From 1981 to 1991 he worked in various jobs as a toolmaker and project engineer at Balzers AG, and also at Timeler Engineering in Greenacre, New South Wales from 1982 to 1984. From 1991 to 2012 he was the managing director and chairman of the board of directors at ITW Ingenieurunternehmung AG in Balzers. From 2014 to 2020 he was the managing director and chairman of the board of directors at ACT Anzeige- & Informationstechnik AG in Maienfeld. From 2020 to 2023, he was a project manager of the Entry/Exit System at the Liechtenstein immigration office in Vaduz.

From 1995 to 2000 Vogt was president of the Liechtenstein IT office and automation section, and from 2000 to 2002 he was a member of the UEAPME. From 2011 to 2015 he was a municipal councillor in Balzers as a member of the Patriotic Union (VU). From 2017 to 2025 he was a member of the Landtag of Liechtenstein. During this time, From 2017 to 2021 he was head of the Liechtenstein delegation to the Organization for Security and Co-operation in Europe from 2017 to 2021, and then he was the head of the Liechtenstein delegation to the European Free Trade Association and European Economic Area from 2021 to 2025.

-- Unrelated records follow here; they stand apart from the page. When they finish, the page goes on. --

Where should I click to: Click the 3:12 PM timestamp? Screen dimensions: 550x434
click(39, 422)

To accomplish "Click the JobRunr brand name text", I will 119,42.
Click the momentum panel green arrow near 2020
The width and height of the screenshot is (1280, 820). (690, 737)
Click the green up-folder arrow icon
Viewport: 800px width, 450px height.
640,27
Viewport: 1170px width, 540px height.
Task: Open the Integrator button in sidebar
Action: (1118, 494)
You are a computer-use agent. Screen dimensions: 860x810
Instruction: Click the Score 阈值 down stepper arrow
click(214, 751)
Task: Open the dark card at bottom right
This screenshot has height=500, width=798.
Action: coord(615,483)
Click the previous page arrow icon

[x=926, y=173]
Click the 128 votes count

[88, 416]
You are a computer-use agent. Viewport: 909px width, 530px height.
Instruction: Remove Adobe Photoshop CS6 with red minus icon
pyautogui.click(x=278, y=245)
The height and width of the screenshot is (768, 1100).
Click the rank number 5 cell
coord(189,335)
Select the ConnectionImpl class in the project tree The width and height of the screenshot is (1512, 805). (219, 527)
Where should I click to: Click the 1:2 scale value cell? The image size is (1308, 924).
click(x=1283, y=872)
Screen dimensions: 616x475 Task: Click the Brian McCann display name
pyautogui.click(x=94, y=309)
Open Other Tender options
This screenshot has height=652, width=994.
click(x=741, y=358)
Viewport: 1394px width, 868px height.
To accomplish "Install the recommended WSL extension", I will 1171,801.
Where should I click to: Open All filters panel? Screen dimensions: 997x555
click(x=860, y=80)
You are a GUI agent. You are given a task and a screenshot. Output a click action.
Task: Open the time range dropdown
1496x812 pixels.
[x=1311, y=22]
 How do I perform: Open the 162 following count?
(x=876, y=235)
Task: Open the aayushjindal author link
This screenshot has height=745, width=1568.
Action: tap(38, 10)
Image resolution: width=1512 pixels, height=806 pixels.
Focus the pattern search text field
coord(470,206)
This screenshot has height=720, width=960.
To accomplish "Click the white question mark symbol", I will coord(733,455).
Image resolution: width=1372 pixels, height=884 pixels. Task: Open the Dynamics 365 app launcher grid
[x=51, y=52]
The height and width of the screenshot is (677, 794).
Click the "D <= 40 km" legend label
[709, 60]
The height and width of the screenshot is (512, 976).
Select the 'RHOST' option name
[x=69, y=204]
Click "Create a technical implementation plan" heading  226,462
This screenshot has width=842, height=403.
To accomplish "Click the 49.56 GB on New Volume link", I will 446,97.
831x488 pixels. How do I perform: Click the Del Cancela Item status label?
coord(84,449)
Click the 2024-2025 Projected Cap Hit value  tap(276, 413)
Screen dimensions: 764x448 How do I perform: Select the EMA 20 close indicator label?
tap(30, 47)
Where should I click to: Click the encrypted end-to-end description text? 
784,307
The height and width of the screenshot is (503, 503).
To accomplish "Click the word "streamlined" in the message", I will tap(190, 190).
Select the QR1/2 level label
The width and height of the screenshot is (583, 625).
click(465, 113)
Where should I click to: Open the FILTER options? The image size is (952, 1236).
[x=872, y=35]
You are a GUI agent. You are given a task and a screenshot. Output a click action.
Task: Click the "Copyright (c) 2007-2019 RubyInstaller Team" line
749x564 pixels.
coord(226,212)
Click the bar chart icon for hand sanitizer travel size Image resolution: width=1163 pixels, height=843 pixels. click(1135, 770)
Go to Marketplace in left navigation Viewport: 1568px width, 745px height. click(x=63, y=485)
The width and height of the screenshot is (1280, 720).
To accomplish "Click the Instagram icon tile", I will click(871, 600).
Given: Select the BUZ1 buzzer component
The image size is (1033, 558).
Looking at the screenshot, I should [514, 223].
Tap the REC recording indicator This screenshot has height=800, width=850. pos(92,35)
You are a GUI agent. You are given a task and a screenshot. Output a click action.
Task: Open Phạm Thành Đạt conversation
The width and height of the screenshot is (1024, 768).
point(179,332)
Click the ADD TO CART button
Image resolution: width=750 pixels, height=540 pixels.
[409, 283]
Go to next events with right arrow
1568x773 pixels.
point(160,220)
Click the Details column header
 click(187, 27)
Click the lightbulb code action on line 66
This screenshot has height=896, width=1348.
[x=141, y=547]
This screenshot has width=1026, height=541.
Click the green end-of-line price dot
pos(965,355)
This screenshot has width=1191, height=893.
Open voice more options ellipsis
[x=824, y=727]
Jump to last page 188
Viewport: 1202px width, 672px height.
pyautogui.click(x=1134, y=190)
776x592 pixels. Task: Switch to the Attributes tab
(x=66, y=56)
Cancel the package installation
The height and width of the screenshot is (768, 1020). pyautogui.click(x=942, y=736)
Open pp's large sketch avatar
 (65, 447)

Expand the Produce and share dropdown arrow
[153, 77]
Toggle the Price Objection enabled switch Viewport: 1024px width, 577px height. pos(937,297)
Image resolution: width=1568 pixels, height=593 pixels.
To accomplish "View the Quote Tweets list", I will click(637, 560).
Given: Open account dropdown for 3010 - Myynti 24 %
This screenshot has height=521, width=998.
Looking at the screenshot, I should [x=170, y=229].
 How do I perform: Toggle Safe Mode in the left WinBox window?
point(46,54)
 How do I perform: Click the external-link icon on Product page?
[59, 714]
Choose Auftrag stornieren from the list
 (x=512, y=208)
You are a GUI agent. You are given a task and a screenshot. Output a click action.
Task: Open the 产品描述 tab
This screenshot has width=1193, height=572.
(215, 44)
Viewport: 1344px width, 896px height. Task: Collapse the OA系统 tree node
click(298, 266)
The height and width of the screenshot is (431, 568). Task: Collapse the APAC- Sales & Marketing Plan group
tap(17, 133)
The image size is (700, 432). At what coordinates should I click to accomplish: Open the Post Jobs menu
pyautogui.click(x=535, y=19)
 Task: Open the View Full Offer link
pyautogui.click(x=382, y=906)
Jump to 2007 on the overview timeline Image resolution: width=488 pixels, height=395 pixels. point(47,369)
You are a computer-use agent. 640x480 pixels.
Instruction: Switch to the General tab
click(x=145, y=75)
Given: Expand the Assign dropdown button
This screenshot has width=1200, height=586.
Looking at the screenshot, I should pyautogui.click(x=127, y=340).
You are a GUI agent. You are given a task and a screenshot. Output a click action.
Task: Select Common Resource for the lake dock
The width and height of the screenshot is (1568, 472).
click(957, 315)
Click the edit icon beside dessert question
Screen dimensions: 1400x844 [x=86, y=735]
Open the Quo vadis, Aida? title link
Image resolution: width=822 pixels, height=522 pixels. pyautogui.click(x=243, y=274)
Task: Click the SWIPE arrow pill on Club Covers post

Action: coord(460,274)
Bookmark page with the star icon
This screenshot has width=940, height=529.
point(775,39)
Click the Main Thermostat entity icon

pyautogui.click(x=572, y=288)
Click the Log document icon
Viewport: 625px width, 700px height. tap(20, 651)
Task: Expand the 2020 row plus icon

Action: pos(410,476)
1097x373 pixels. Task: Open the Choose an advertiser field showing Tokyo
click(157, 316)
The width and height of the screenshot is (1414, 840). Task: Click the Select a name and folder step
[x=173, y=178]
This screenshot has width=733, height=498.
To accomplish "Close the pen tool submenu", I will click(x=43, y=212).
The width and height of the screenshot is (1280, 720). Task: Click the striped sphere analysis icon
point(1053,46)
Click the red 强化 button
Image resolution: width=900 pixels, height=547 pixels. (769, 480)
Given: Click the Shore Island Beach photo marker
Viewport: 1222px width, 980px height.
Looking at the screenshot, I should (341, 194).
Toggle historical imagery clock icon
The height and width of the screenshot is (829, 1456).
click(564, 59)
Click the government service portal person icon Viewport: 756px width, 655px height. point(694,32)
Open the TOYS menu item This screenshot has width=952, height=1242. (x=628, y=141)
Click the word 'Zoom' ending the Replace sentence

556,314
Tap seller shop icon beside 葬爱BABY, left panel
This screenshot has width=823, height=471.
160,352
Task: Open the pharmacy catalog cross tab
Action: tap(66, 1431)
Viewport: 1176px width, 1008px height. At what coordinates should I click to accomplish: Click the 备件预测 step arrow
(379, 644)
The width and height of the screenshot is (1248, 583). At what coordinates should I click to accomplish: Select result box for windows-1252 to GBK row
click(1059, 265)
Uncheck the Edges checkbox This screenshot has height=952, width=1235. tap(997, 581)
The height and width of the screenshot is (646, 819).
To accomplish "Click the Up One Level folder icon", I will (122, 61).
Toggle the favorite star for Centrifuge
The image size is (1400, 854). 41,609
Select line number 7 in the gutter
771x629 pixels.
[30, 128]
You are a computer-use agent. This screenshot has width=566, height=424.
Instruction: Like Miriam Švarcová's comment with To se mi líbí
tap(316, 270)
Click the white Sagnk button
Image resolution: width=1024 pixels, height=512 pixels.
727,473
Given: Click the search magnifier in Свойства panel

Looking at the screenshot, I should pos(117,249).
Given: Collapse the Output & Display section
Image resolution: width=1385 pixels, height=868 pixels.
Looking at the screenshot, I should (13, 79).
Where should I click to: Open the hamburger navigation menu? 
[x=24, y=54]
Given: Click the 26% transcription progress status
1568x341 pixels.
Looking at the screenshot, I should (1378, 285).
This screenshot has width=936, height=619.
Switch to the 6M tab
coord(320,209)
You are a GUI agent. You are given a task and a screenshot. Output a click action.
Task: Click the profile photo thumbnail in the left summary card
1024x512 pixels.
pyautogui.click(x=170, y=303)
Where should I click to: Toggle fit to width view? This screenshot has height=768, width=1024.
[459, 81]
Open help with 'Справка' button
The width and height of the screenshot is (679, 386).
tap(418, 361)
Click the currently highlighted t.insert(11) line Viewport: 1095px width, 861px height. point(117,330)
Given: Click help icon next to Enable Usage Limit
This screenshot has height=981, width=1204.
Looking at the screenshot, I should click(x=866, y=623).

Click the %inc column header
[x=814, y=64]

Vogt was the VU's spokesman in the Landtag from 2018 to 2020. He resigned from this position due to professional reasons and was succeeded by Manfred Kaufmann. Vogt ran for mayor of Balzers in 2019, but was defeated by incumbent mayor Hansjörg Büchel.

Vogt married Manuela Hoch on 8 May 1991 and they have two children together. He lives in Balzers. His brother Heinz Vogt also served in the Landtag.